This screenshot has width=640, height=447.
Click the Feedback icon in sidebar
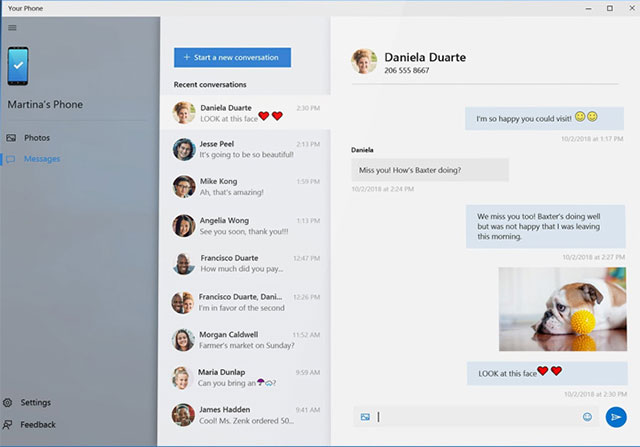tap(9, 425)
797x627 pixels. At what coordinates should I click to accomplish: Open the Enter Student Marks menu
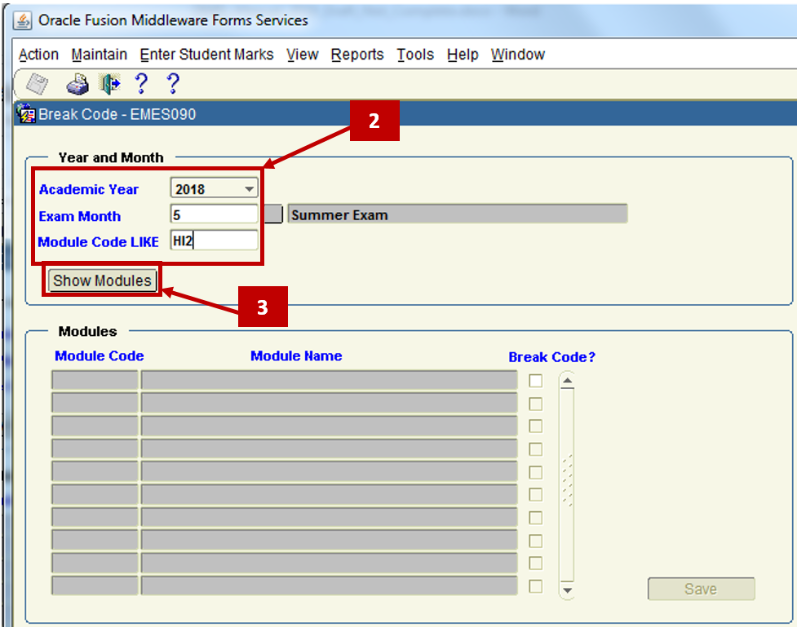click(x=206, y=55)
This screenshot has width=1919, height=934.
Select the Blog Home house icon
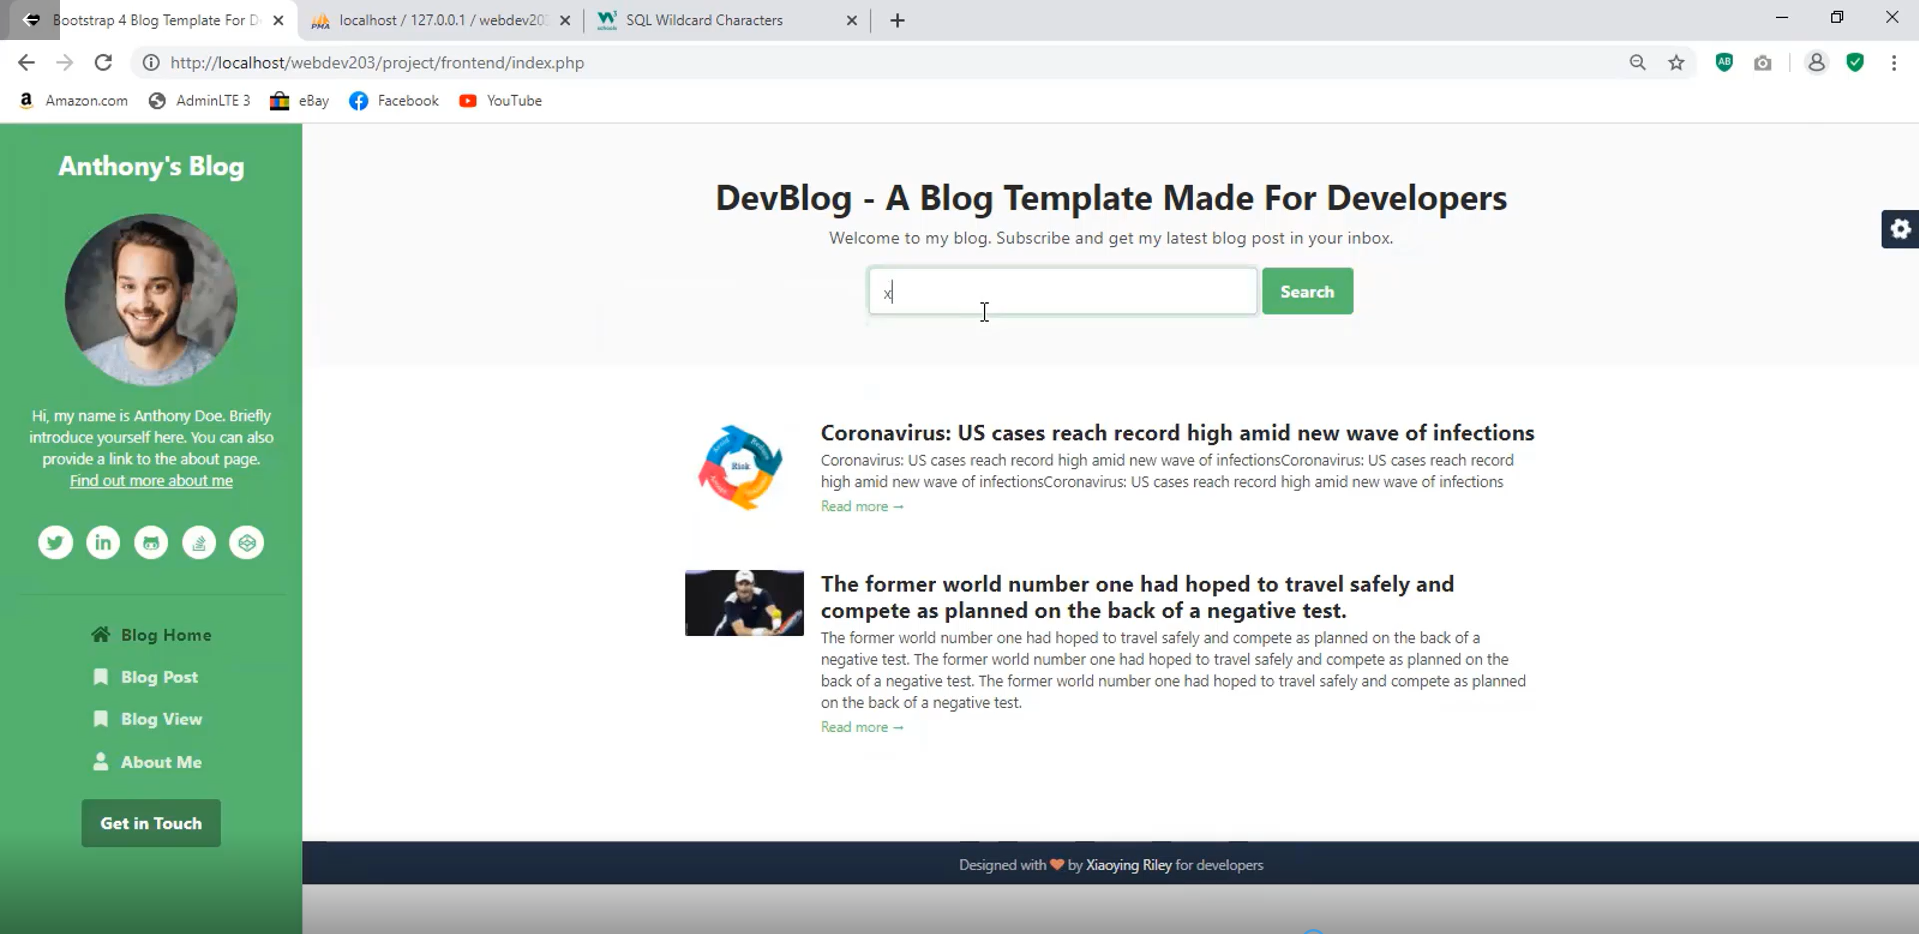100,634
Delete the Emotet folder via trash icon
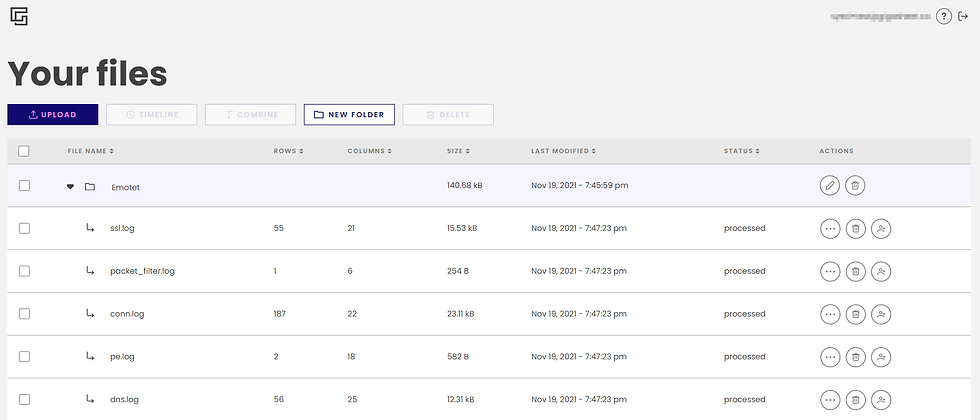This screenshot has height=420, width=980. [856, 186]
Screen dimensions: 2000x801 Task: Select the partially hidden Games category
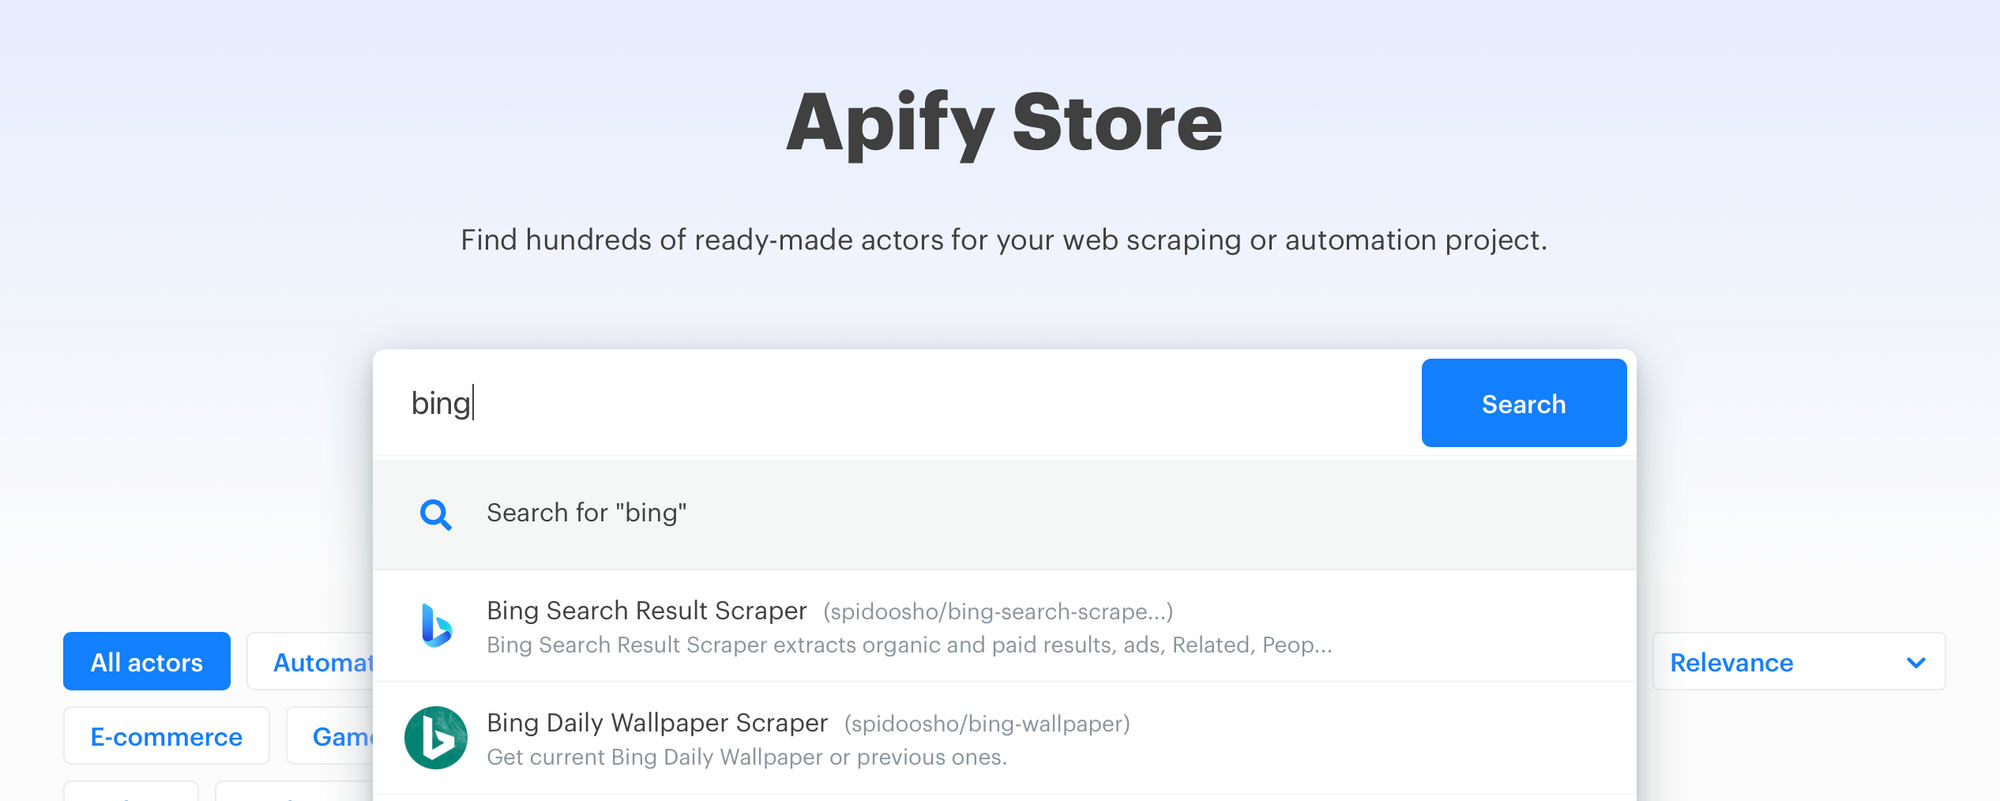(x=330, y=736)
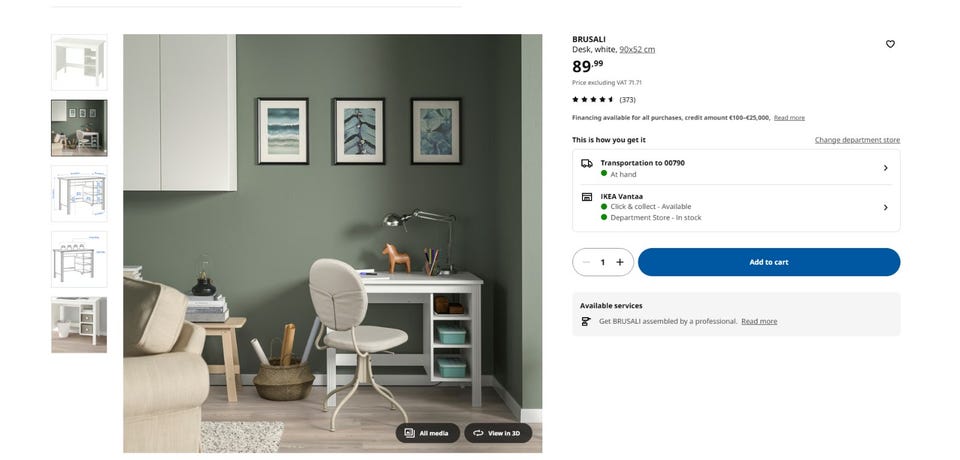Select the last thumbnail showing desk drawers
960x460 pixels.
coord(79,325)
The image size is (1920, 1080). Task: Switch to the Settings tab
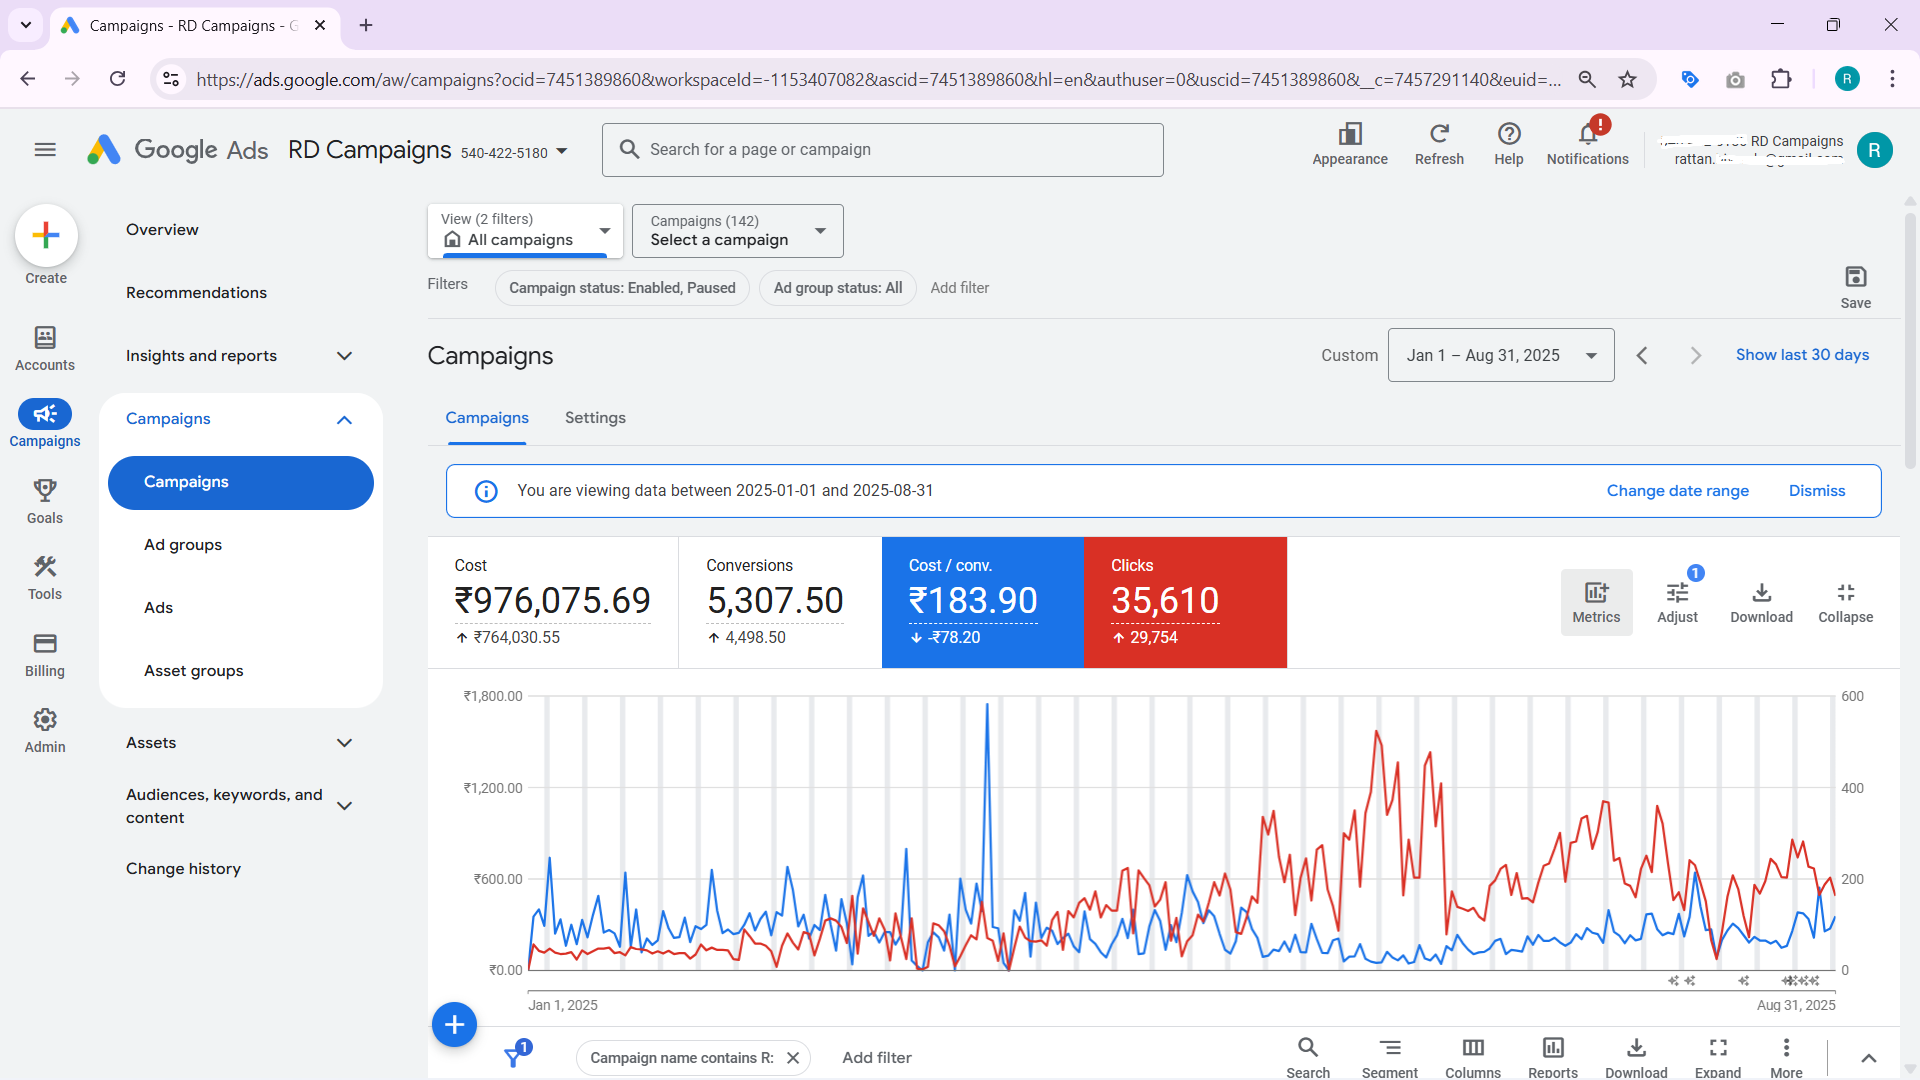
# # # # #
Starting at the first of the rows and stopping after the line that contains "coord(79,325)", write each line as a string in a JSON list. Omit blank lines and leave the pictures out.

[
  "This screenshot has width=640, height=447.",
  "Click the Feedback icon in sidebar",
  "tap(9, 425)",
  "797x627 pixels. At what coordinates should I click to accomplish: Open the Enter Student Marks menu",
  "click(x=206, y=55)",
  "This screenshot has width=1919, height=934.",
  "Select the Blog Home house icon",
  "100,634",
  "Delete the Emotet folder via trash icon",
  "This screenshot has height=420, width=980. [856, 186]",
  "Screen dimensions: 2000x801 Task: Select the partially hidden Games category",
  "(x=330, y=736)",
  "Select the last thumbnail showing desk drawers",
  "960x460 pixels.",
  "coord(79,325)"
]